В подлодке очень сложные условия. Жарко, душно, тесно, искусственный воздух, консервированная пища, работа нервная и люди сами нервничают, особенно если это автономные походы. Присутствие священника в тяжелой обстановке замкнутого пространства успокаивало моряков. На подлодке в облачении нельзя: могут быть излучения, которые остаются на верхней одежде. Если их обнаруживают, то одежда уничтожается. Поэтому я ходил в спецодежде, а в карманчике всегда крест. Ситуации довелось пережить разные: однажды случился пожар в одном из отсеков. Я молился и готовил средства пожаротушения. С Божией помощью справились!
НОВОЕ МЕСТО — ПЕТЕРБУРГ
После общения с архимандритом Алексием (Ганьжиным) меня пригласили на службу в Петербург. Второй год я служу в Военном институте помощником начальника по работе с верующими военнослужащими. Здесь есть часовня, служукаждый день, могу исповедовать, причастить, если приходят болящие военнослужащие. Встречаюсь с курсантами, командным составом. Надо ли говорить, что в море я больше не собирался? Но мне позвонили за неделю до отправки научно-исследовательского океанографического судна «Адмирал Владимирский» и сказали, что решается вопрос об участии священника в этой экспедиции. А накануне выхода в море вызвали на борт. Собираться долго не пришлось. Мой походный чемоданчик, в котором Евангелие, крест, епитрахиль, поручи и все необходимое для службы, всегда под рукой. Так я оказался первым священником, который сопровождал этот поход на протяжении почти полугода.
ОПЯТЬ НА БОРТУ
По согласованию с командным составом, на «Адмирале Владимирский» мы оборудовали молельную комнату, составили график ежедневных служб. На совершение Литургии на борту у меня не было благословения, это связано с рисками: от качки может опрокинуться Чаша. Но для срочной Исповеди и Причастия было заготовлено всё необходимое. Служились молебны, акафисты, литии, панихиды. В течение недели службы были связаны с церковным календарем, а по субботам — поминальная служба. На корабле было 118 человек, работали они в три смены. На службу иногда 2–3 человека приходили, иногда более 20. И не только православные, но и католики, коммунисты, атеисты, которые приносили записки за своих крещеных родственников. Очень добрые отношения сложились с мусульманами — ребятами из механического отделения. Подходили, расспрашивали о православии.
Для меня в этом походе не так важно было, какой веры человек. Я был единственным священником на корабле. И моя основная задача — духовно-нравственное и психологическое состояние экипажа, представителей науки, обслуживающего персонала во время похода. Ежедневно я обходил судно, общался с людьми, видел их состояние. Если кто-то унывал или был раздражен — выяснял, в чем причина. Могло сказываться нахождение на ограниченной территории, могла бытьпсихологическая несовместимость. Лучший вариант — своевременно предотвращать какие-то поступки и стрессовые ситуации.

● ПОРЯДОК ВЫПОЛНЕНИЯ: Процитируйте без изменений отрывок текста о службе священника на флоте, который начинается со слов «В подлодке очень» и заканчивается словами «Божией помощью справились!». Отвечайте только по этому тексту.

● ЗАПИСИ НАБОРА ДАННЫХ:

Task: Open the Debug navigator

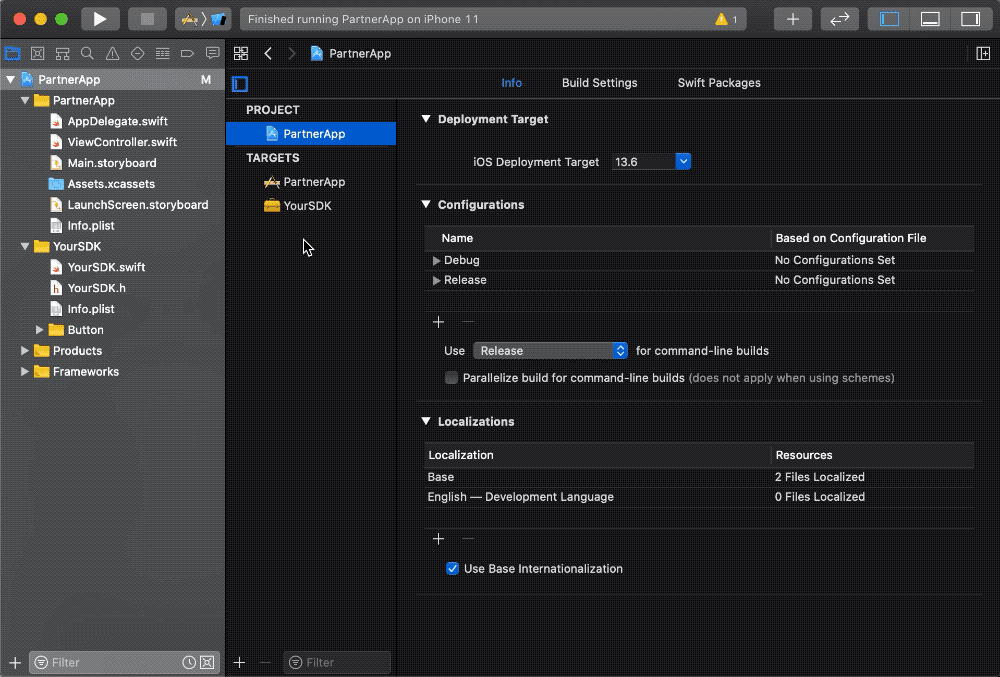Action: point(162,53)
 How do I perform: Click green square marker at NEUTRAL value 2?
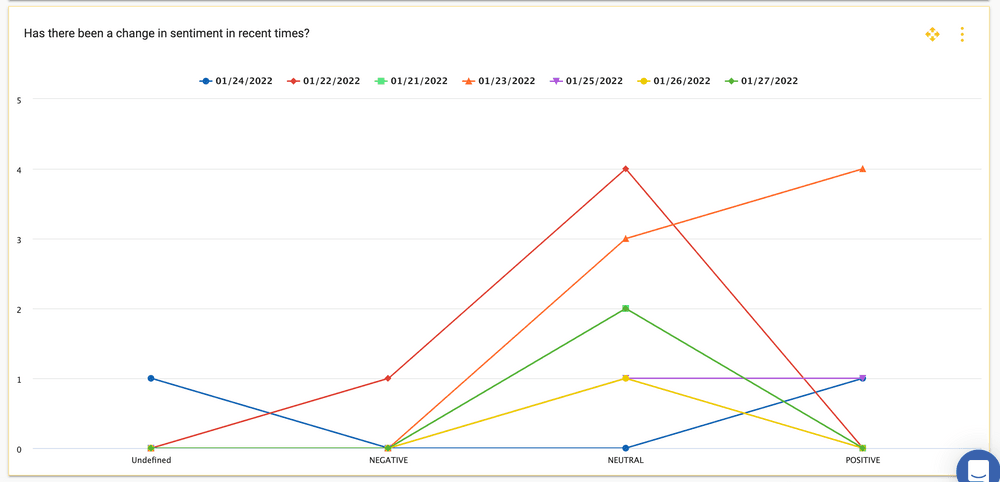[626, 309]
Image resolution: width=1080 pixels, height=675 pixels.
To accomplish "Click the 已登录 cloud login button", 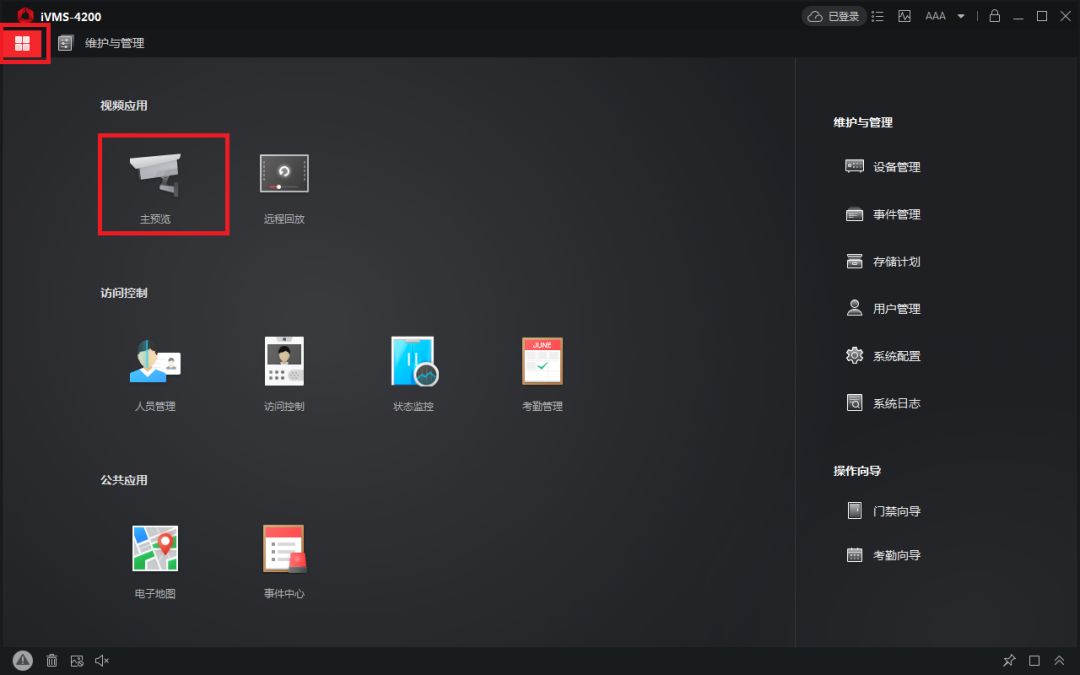I will (834, 16).
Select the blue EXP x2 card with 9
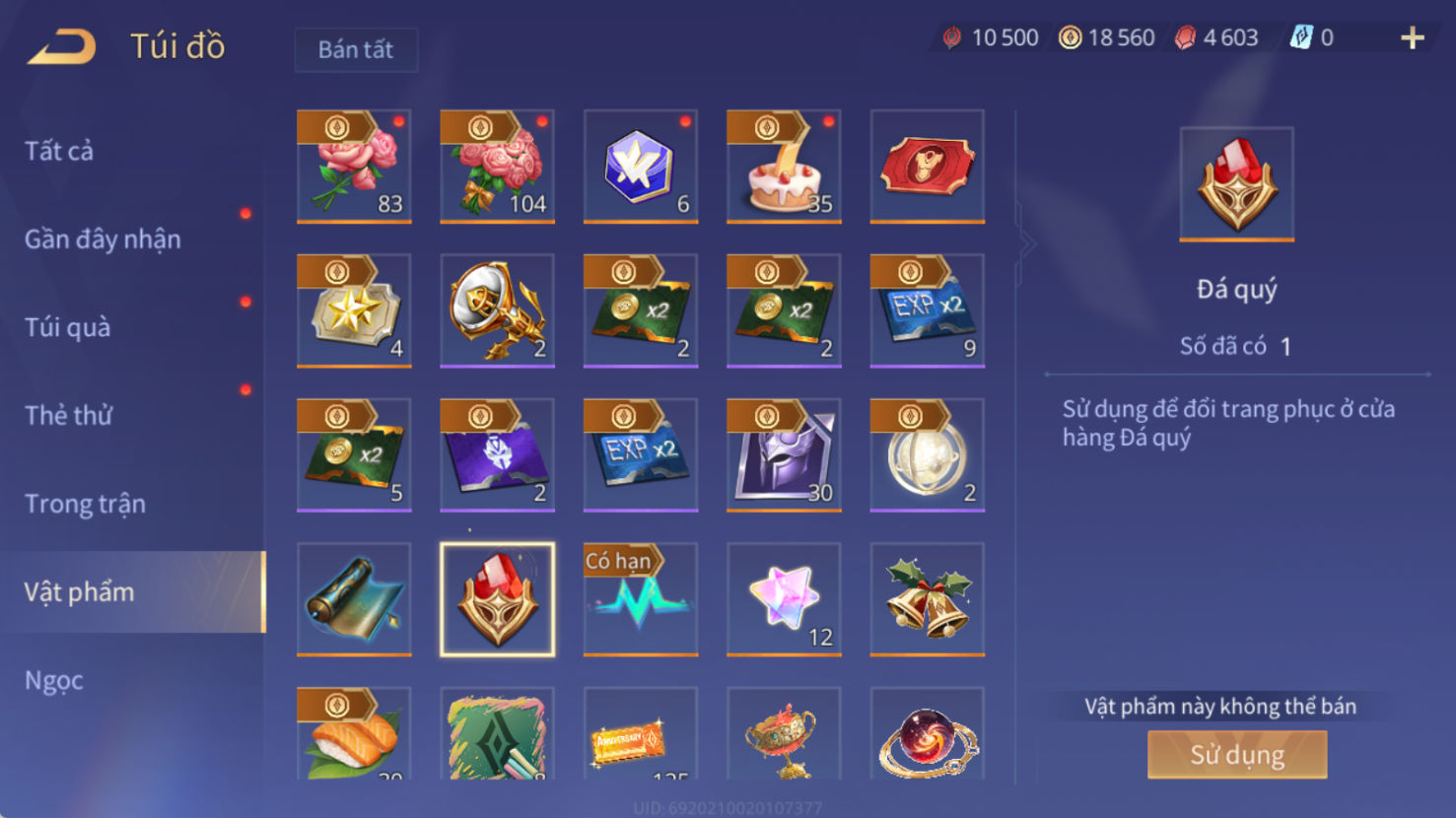1456x818 pixels. point(927,311)
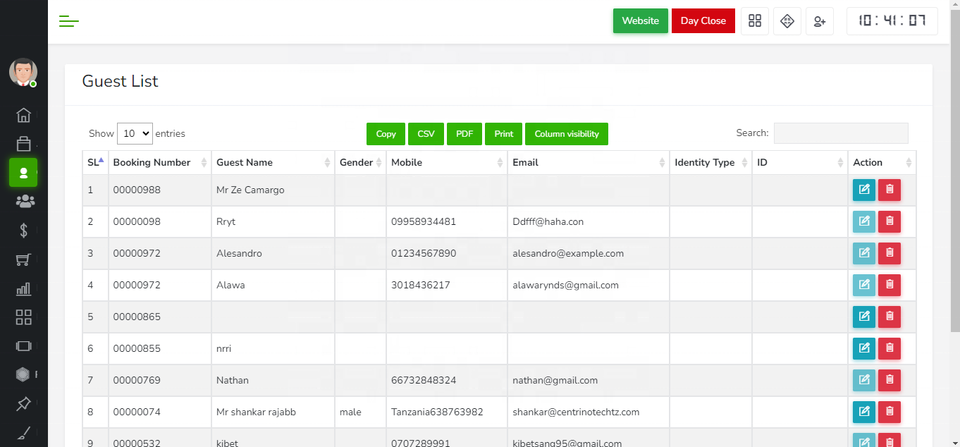Open the shopping cart sidebar icon

(24, 260)

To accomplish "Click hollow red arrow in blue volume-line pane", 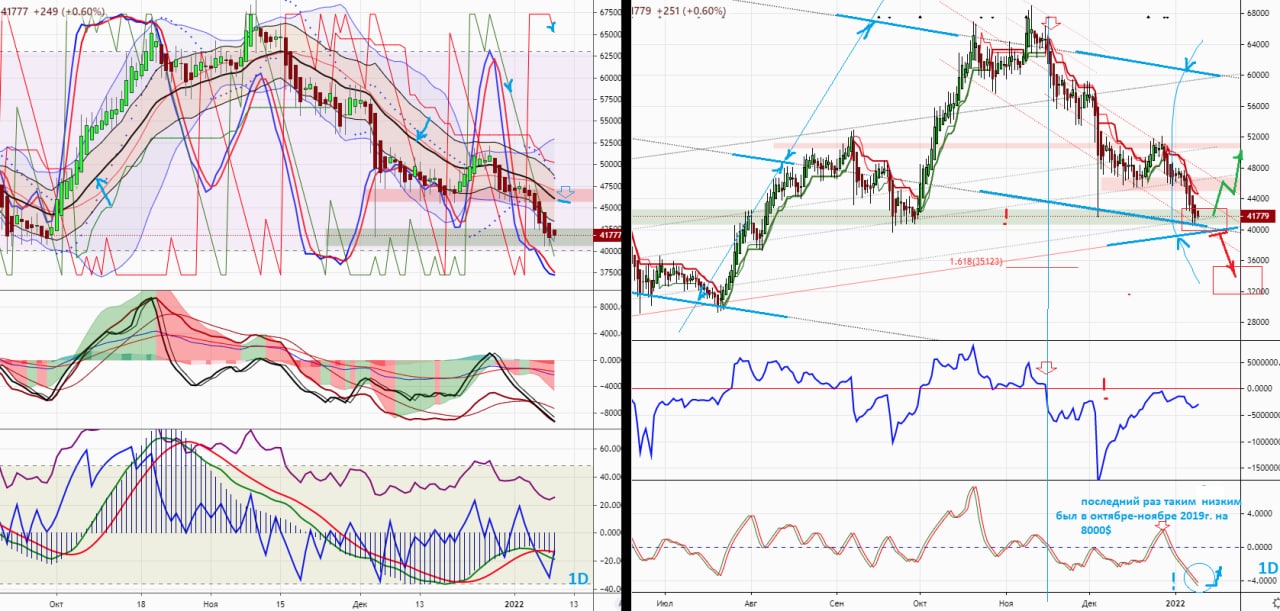I will 1047,368.
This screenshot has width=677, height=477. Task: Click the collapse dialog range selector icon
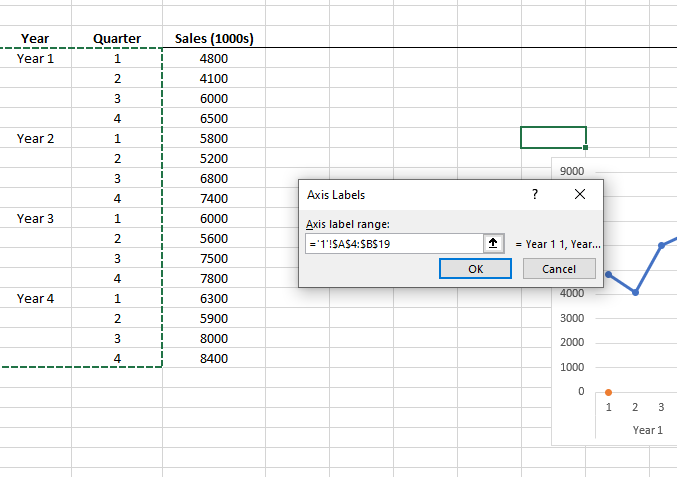pos(493,243)
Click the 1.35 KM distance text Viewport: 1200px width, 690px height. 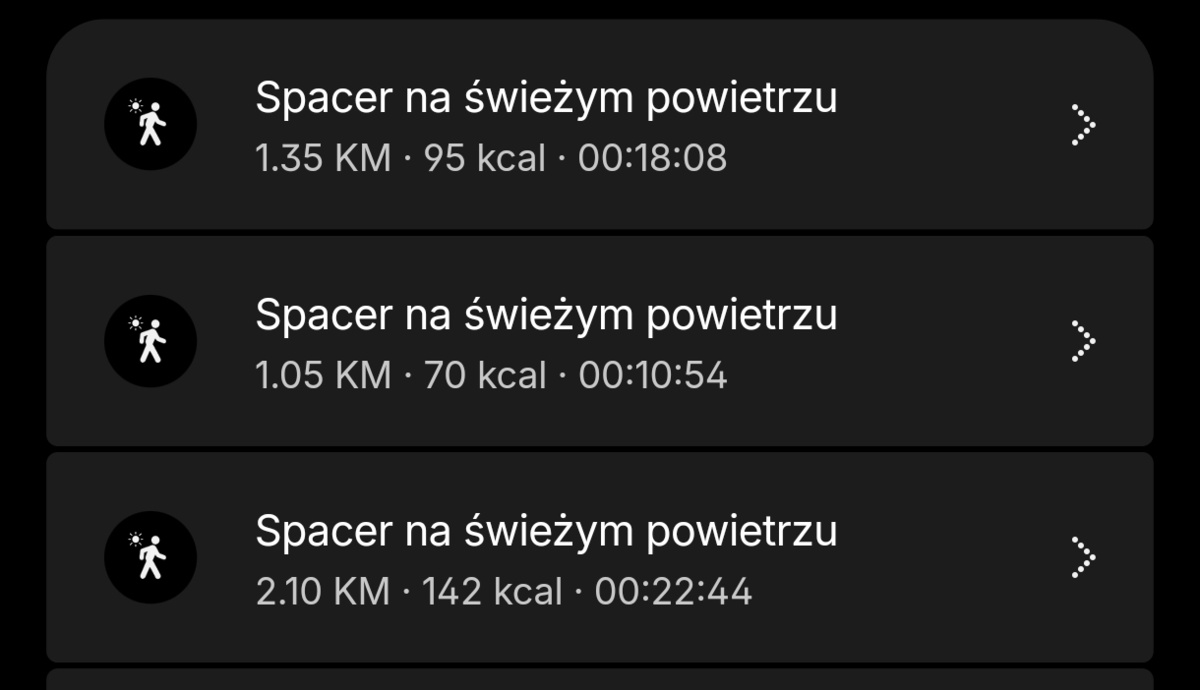[x=323, y=159]
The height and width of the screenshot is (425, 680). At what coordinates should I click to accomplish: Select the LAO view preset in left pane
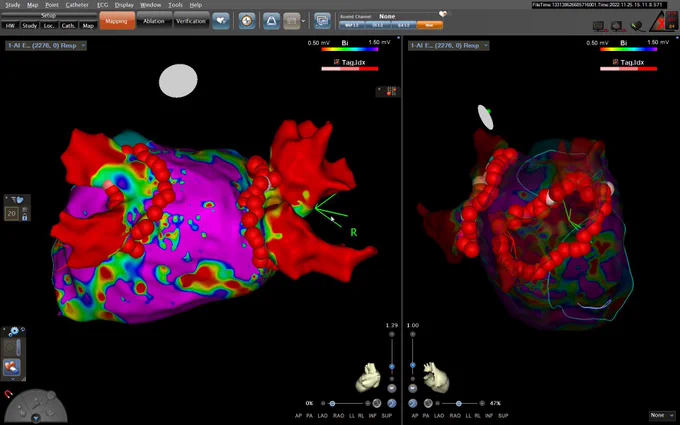(323, 416)
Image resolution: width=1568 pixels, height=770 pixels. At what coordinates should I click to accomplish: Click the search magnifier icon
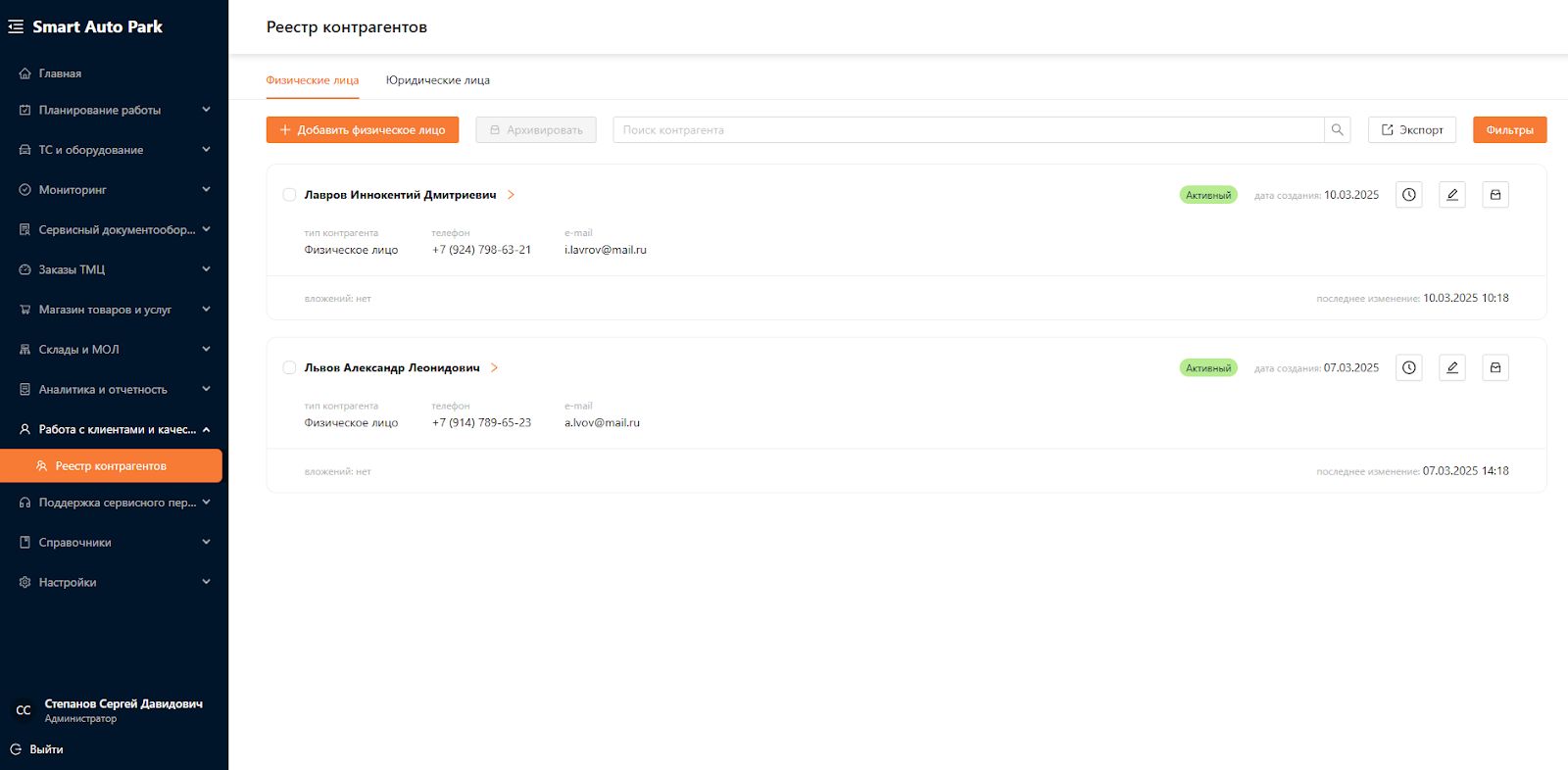pos(1337,130)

● ПОЛЕ ОТВЕТА:
В подлодке очень сложные условия. Жарко, душно, тесно, искусственный воздух, консервированная пища, работа нервная и люди сами нервничают, особенно если это автономные походы. Присутствие священника в тяжелой обстановке замкнутого пространства успокаивало моряков. На подлодке в облачении нельзя: могут быть излучения, которые остаются на верхней одежде. Если их обнаруживают, то одежда уничтожается. Поэтому я ходил в спецодежде, а в карманчике всегда крест. Ситуации довелось пережить разные: однажды случился пожар в одном из отсеков. Я молился и готовил средства пожаротушения. С Божией помощью справились!